Phase 3: Add Critical Action Contracts

# Financial transactions get deep eval
if action.type == "transfer" and action.amount > 10000:
    contract = {
        "risk_level": "critical_risk",
        "eval_tier": 3,
        "performance_budget": {
            "latency_budget_ms": 10000,
            "fallback_behavior": "escalate"
        }
    }

Phase 4: Optimize Fallbacks

# Tune fallbacks based on production data
contract["performance_budget"]["fallback_behavior"] = (
    "cached_decision" if action.is_repetitive else "deny"
)

Security Considerations¶

Agent Risk Misclassification¶

Threat: Agent classifies high-risk action as low_risk to bypass governance

Mitigation: - Stewards MUST validate risk classification against action semantics - Tripwires (Tier 0) ALWAYS run regardless of contract - Stewards MAY override agent's declared eval_tier if risk assessment disagrees

Fallback Abuse¶

Threat: Agent sets ultra-low budgets to force permissive fallback

Mitigation: - Stewards MUST enforce minimum budgets per tier (e.g., Tier 0 ≥50ms) - Suspicious patterns (repeated timeouts) trigger FLAG interventions - Trust debt accumulates for fallback overuse

Capability Spoofing¶

Threat: Malicious agent claims max_eval_tier: 0 to avoid deep evaluation

Mitigation: - ACL tier determines minimum eval tier requirements - ACL-4+ MUST use Tier 2+ for critical actions regardless of contract - Stewards MAY reject SYNC with insufficient capabilities

Real-World Example¶

Customer Service Agent (Hybrid Pattern)¶

class CustomerServiceAgent:
    def handle_request(self, request):
        # Classify risk
        if request.type == "get_balance":
            contract = self.low_risk_contract()  # Tier 0, 100ms
        elif request.type == "update_address":
            contract = self.elevated_risk_contract()  # Tier 1, 300ms
        elif request.type == "refund":
            contract = self.critical_risk_contract()  # Tier 2, 5s

        # Submit with contract
        response = self.steward.evaluate(request, contract)

        # Handle timeouts
        if response.governance_status.timeout:
            if contract.fallback_behavior == "escalate":
                return self.queue_for_human_review(request)
            elif contract.fallback_behavior == "cached_decision":
                return self.use_cached_decision(request)

Results: - 70% of actions (balance checks): <100ms (Tier 0) - 25% of actions (updates): <300ms (Tier 1) - 5% of actions (refunds): <2s (Tier 2, 99^th percentile) - Overall cost: 60% reduction vs. universal Tier 2 evaluation - Overall latency (95^th percentile): 200ms vs. 1000ms without contracts

Next Steps¶

Read the spec: ACGP-1010: Governance Contracts
Interactive tool: Latency Calculator
Architecture reference: ACGP-1002 8.6: Architecture Patterns

FAQ¶

Q: Are governance contracts required?
A: No.
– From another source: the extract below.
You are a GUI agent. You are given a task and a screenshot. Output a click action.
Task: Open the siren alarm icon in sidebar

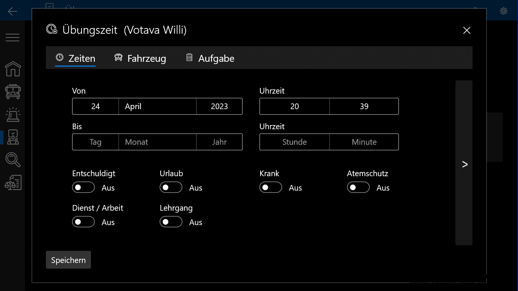(13, 114)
They're an optional extension. Default behavior (uniform evaluation) still works.

Q: Can I use contracts with MCP/A2A integrations?
A: Yes, if both sides support governance contracts. Capability negotiation happens during SYNC.

Q: What if steward doesn't support my requested tier?
A: Steward returns available tiers in SYNC_ACK. Agent must adapt or fail gracefully.

Q: Do contracts override ACL tier rules?
A: No. Contracts work within ACL constraints. ACL-5 agent can't request Tier 0 for critical actions.

Q: How do I measure if contracts are helping?
A: Monitor governance_status.actual_latency_ms and fallback_used fields in ReflectionDB audit logs.